## TEXTO DE LEITURA:
Notícia

Ensino Superior

A ciência brasileira em expansão

Publicado em 30 novembro 1999

Por Syvia Miguel

A coordenadora dos indicadores da Fapesp fala do crescimento da pesquisa no Brasil e do papel das escolas particulares nos rumos da educação. 

Nunca a produção científica brasileira teve um crescimento tão expressivo. Entre os anos 1998 e 2002, o número de artigos científicos indexados na base do Institute for Science Information (ISI) aumentou 54%, marca bem superior à média mundial, que cresceu apenas 8,7% no mesmo período. O movimento de expansão e desconcentração do sistema público de pós-graduação se acentuou: fora do Estado de São Paulo, as matrículas cresceram 62%, e o número de titulados, 113%, cifras muito superiores às taxas paulistas, de 26% e 55%, respectivamente. A expansão do ensino superior de graduação se confirmou, sendo que, em 2002, a participação da rede privada no total de matrículas atingiu 85% em São Paulo e 70% no Brasil. Os dispêndios públicos em atividades de pesquisa recobraram fôlego e os paulistas continuam comparecendo com mais força nas exportações de produtos de alta tecnologia. Estes e outros dados estão no terceiro volume dos Indicadores de Ciência, Tecnologia e Inovação em São Paulo - 2004, lançado recentemente pela Fapesp (Fundação de Amparo à Pesquisa do Estado de São Paulo).

## INSTRUÇÕES E REQUISITOS:
Transcreva literalmente o trecho da notícia sobre a ciência brasileira de "A ciência brasileira" a "rumos da educação.".

## ITENS DE DADOS:
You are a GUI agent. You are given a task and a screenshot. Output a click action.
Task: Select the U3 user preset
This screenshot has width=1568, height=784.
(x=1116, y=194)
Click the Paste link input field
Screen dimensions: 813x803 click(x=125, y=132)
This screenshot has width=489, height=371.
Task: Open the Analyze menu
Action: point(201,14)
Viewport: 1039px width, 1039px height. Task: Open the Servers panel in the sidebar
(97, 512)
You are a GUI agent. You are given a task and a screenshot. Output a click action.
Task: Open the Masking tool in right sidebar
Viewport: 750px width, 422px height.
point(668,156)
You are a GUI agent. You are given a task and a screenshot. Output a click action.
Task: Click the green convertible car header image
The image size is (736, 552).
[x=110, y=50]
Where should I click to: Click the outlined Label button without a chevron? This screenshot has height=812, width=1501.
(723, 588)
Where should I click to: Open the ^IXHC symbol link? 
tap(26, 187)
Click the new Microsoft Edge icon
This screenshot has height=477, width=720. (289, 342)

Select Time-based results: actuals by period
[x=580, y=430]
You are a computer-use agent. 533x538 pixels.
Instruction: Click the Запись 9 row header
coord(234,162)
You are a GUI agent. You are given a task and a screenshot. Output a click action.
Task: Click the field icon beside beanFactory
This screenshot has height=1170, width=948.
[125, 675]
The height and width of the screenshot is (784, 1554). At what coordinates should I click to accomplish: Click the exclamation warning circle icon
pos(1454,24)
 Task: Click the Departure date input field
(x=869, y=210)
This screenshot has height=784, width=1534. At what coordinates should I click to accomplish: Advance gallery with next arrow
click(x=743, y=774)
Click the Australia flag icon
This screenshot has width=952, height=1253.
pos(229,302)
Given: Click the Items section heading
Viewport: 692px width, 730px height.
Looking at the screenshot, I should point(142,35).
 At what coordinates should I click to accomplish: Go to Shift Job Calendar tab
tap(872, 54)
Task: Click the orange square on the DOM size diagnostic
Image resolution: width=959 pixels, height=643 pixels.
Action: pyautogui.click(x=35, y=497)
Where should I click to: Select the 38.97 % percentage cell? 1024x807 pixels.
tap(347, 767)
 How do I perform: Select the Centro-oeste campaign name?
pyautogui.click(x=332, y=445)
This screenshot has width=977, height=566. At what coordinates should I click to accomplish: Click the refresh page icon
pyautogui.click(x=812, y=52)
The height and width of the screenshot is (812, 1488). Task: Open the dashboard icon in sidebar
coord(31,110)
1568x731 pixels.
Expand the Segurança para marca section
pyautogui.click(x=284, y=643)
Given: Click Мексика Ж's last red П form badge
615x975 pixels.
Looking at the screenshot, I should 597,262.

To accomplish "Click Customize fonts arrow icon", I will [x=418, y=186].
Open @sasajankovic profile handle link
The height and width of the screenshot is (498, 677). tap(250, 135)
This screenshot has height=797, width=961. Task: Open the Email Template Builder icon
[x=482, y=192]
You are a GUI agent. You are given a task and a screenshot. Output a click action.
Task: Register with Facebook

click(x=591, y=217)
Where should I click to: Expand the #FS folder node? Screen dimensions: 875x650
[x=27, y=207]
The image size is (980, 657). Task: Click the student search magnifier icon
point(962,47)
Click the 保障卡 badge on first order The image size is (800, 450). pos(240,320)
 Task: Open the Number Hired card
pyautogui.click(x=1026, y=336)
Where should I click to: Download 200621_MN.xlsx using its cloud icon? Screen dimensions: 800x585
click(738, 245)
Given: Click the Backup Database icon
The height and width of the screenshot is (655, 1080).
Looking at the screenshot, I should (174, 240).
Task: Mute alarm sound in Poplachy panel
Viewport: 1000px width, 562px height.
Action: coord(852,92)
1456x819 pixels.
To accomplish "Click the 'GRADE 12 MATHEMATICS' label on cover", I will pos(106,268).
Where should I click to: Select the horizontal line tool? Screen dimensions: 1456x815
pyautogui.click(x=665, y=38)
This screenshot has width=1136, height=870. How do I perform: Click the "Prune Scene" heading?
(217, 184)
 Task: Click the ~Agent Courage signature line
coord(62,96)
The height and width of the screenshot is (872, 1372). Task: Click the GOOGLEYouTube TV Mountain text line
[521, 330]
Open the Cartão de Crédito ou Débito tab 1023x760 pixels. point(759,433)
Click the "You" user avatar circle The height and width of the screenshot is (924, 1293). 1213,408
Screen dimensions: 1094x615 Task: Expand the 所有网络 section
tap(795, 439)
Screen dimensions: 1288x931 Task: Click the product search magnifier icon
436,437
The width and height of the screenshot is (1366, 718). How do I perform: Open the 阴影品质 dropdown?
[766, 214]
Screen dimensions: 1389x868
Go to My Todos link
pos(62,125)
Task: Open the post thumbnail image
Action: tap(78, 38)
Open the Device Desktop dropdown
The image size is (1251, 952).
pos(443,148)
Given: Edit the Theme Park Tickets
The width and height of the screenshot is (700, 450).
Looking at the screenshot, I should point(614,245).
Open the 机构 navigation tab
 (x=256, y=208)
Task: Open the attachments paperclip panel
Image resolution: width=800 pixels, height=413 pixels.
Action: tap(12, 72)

## RESULTADO DESTA TAREFA:
A ciência brasileira em expansão

Publicado em 30 novembro 1999

Por Syvia Miguel

A coordenadora dos indicadores da Fapesp fala do crescimento da pesquisa no Brasil e do papel das escolas particulares nos rumos da educação.